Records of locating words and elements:

========================================================================

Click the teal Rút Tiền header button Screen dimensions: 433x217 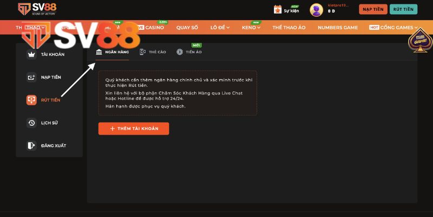[403, 9]
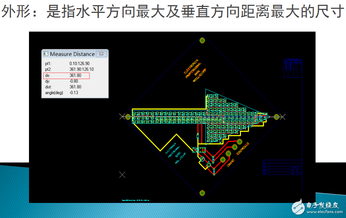Image resolution: width=346 pixels, height=218 pixels.
Task: Click the Measure Distance title bar text
Action: pos(72,54)
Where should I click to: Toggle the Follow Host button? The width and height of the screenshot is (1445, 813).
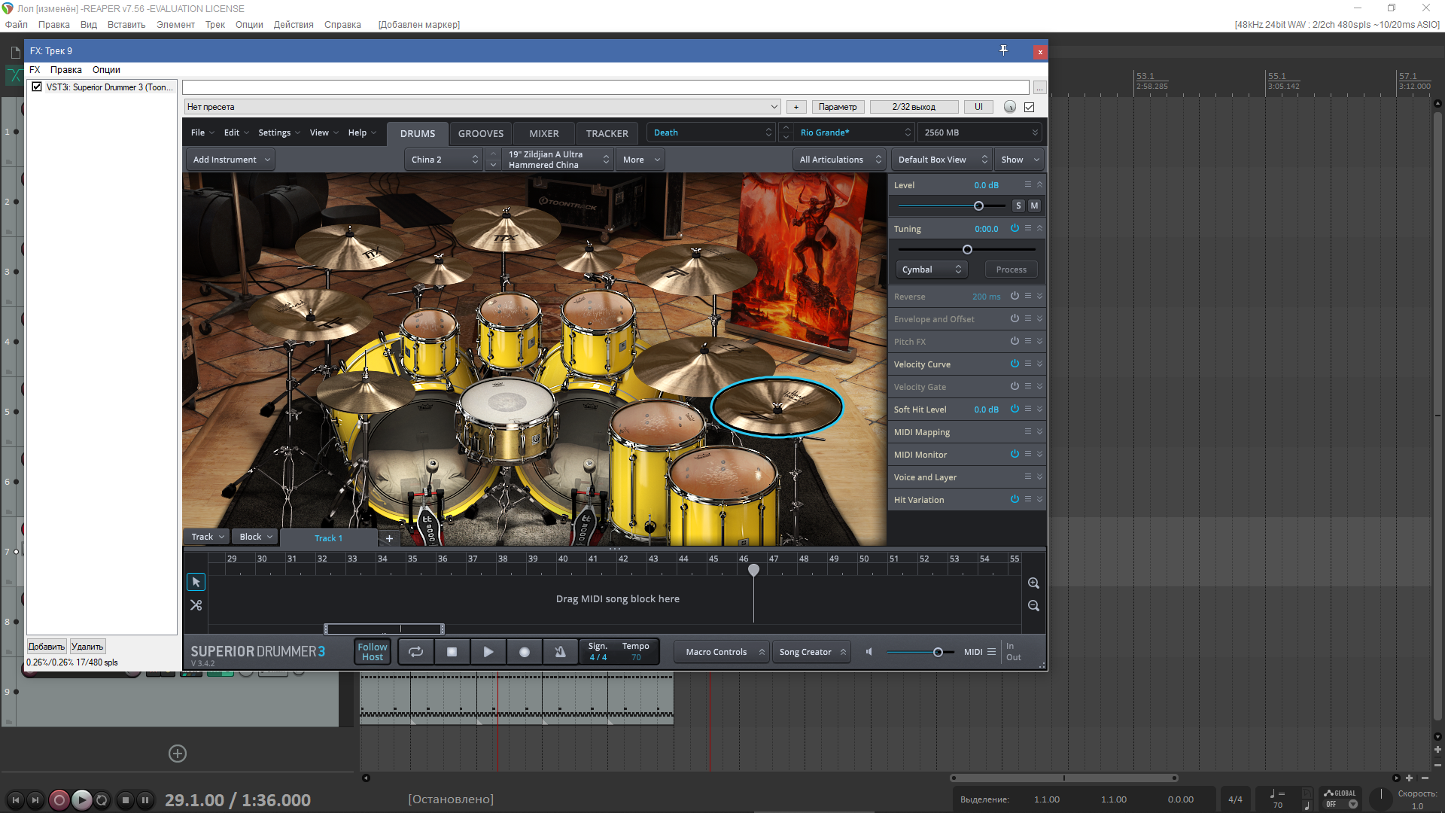[x=372, y=652]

========================================================================

DO THIS: Express the stretch from the line containing "Where should I" through the end of the items as a Markdown table with the columns Row and Line, one numbered row per line and no blank lines. Leave the pictures out of the table.

THE RESPONSE:
| Row | Line |
|---|---|
| 1 | Where should I click to: Toggle the Follow Host button? The width and height of the screenshot is (1445, 813). |
| 2 | [x=372, y=652] |